Decreased risks of NTD-affected pregnancies were found for higher periconceptional intakes of choline for all NTDs as well as for spina bifida and anencephaly separately (table 2). This pattern was observed whether intakes were analyzed as continuous or discrete measures (quartiles). We adjusted for maternal prepregnant weight, height, education, race/ethnicity, periconceptional vitamin use, dietary folate intake, dietary methionine intake, and total energy intake. These adjusted risks did not differ substantially from their unadjusted counterparts. That is, for the three increasing choline intake quartiles relative to the lowest quartile, odds ratios for NTDs were 0.63 (95 percent confidence interval (CI): 0.42, 0.99), 0.65 (95 percent CI: 0.39, 1.07), and 0.51 (95 percent CI: 0.25, 1.07), respectively.

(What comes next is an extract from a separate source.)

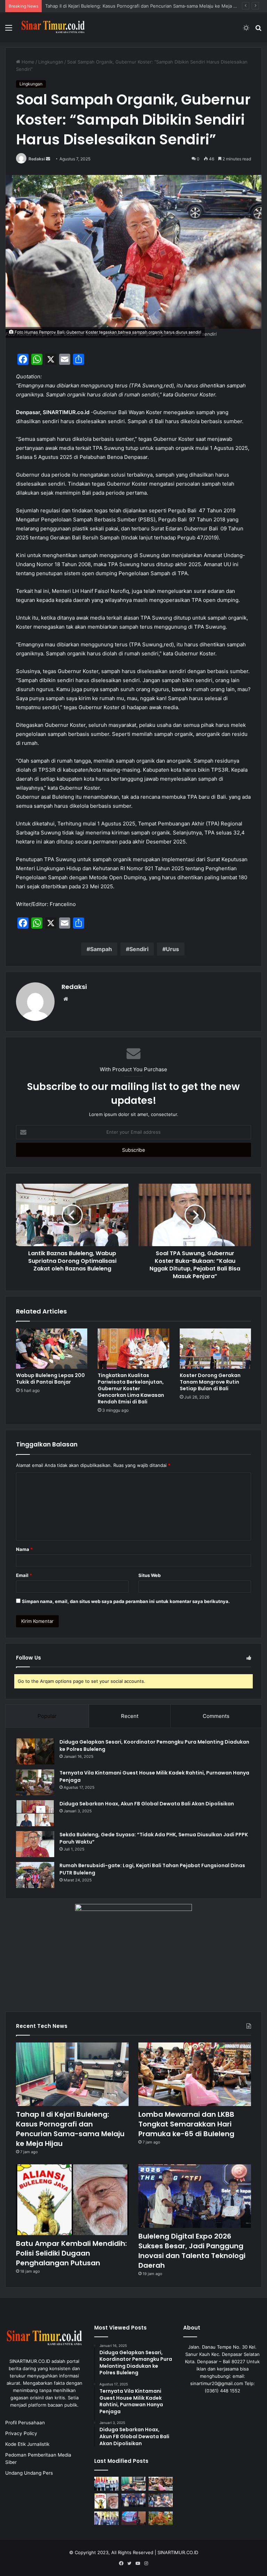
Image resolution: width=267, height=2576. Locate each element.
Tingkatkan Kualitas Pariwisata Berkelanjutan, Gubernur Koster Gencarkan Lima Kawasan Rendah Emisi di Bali (131, 1388)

We also observed decreased risks of NTD-affected pregnancies for higher periconceptional intakes of betaine for all NTDs as well as for spina bifida and anencephaly separately (table 3), although observed risk reductions were small in magnitude and imprecise. Adjusting for covariates resulted in most of the estimated risks being much closer to unity (table 3). Analyses adjusted for maternal prepregnant weight, height, education, and race/ethnicity appeared to have the most substantial impact on estimated risks (table 3).

Compared with women categorized (referent) as having the lowest quartile intake of choline and having the lowest quartile intake of “total” folate (both supplements and diet combined), women whose intakes of choline were above the lowest quartile had lower, albeit imprecise, risks of NTD-affected pregnancies, irrespective of folate intake (table 4). Related analyses that investigated combined intakes of choline and methionine, and of choline and betaine, revealed that women whose intakes were highest of either methionine or of betaine in combination with choline were at the lowest risk of NTD-affected pregnancies. That is, odds ratios of 0.37 (95 percent CI: 0.18, 0.76) for choline and methionine (table 5) and 0.28 (95 percent CI: 0.12, 0.65) for choline and betaine (table 6) were observed. Investigating high intakes of all three nutrients (choline, methionine, and betaine) compared with low intakes of the three nutrients produced an even smaller odds ratio of 0.17 (95 percent CI: 0.04, 0.76) (data not shown). Data were sparse in the latter comparison as well as in some of the intake-level comparisons in tables 4, 5, and 6, resulting in many of the estimated risks being imprecise.

DISCUSSION

Our results indicate decreased NTD risks associated with maternal periconceptional diets containing choline and possibly betaine. Controlling for the potential effects of maternal intake of supplemental folic acid, dietary folate, dietary methionine, and other covariates did not substantially influence risk estimates for choline but did attenuate those for betaine. NTD risk estimates were lowest for women whose diets were rich in both choline and methionine as well as choline, betaine, and methionine. Extensive literature indicates an association between folates and NTDs (1, 2). However, the quantity of literature on other related nutrients (e.g., methionine (3)) and NTD risk is small, with the current study the first known to explore choline and betaine.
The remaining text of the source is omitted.